Maintaining a healthy market

Bond yields have been rising in recent weeks with concerns that prices will rise when economies reopen, prompting central banks to reassure the markets that they intend to keep interest rates low and maintain stimulus measures in place. Policymakers fear that a sudden increase in rates could stifle activity and spell trouble for governments that have borrowed staggering amounts to rescue their economies.

Thursday’s announcement may provide some assurance.

“The central bank has just announced an increase in the pace of [quantitative easing] … in response to what is really a small increase in bond yields, “said Claus Vistesen, chief economist for Europe at Pantheon Macroeconomics, in a research note. This” tells us a lot “about the ECB’s willingness to respond to a change in conditions, he added.

Speaking to reporters, President Christine Lagarde emphasized that the central bank is watching inflation closely, but will “see through” any price jump due to one-off factors, such as the return of higher taxes on goods and services in Germany .

The ECB said on Thursday that it expects inflation to rise sharply from 0.3% in 2020 to 1.5% in 2021. The central bank believes inflation may crawl just above its target to reach 2% in the past few years. three months of this year, before falling backwards to 1.2% in 2022.
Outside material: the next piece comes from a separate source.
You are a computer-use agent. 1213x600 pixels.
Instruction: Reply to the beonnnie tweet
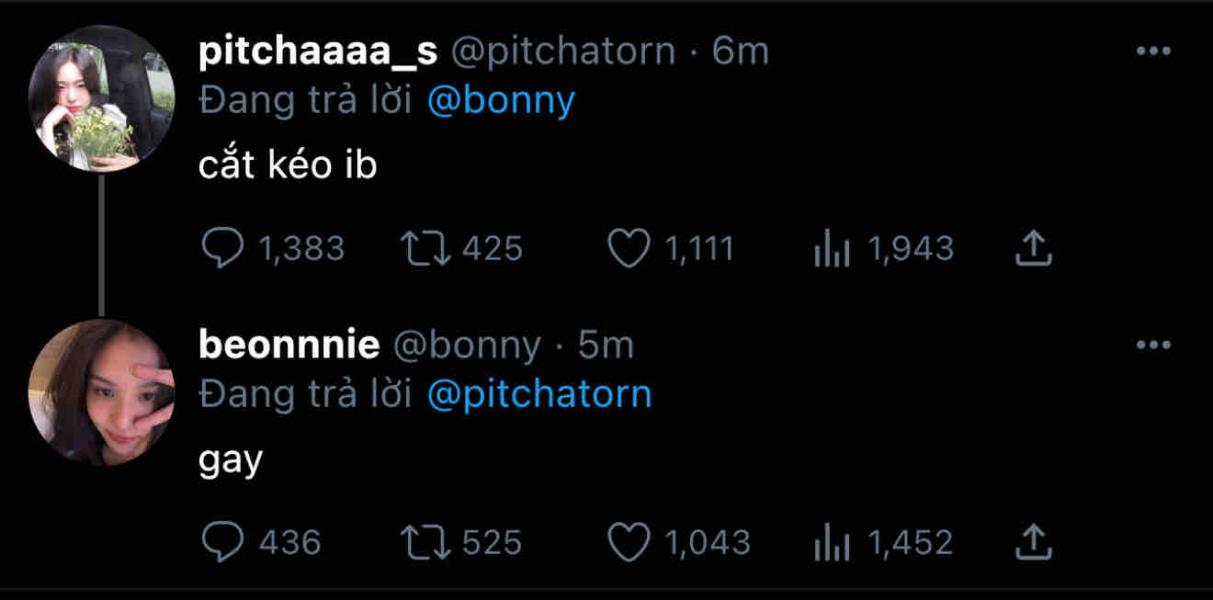(222, 543)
Lagarde said the ECB has not yet considered the consequences of President Joe Biden’s $ 1.9 trillion stimulus plan, approved by Congress on Wednesday. She said the legislation “will have an impact” on economic projections, but the effect should not be “overestimated”.

In an interview with CNN Business last month, Lagarde said it is crucial that European governments maintain their own fiscal support and do not “brutally” withdraw job guarantees and income support prematurely.

Europe is mired in a double-dip recession, with GDP expected to contract slightly in the first quarter, after months of blockages in large parts of the region. The slow release of the vaccine will also weigh on the recovery.

Still, the risks surrounding the outlook for Europe are starting to look “more balanced,” said Lagarde.

“On the one hand, the best prospects for global demand driven by considerable fiscal stimulus and progress in vaccination campaigns are encouraging,” she said. “On the other hand, the ongoing pandemic, including the spread of virus mutations and their implications for economic and financial conditions, remains a source of risk of a fall.”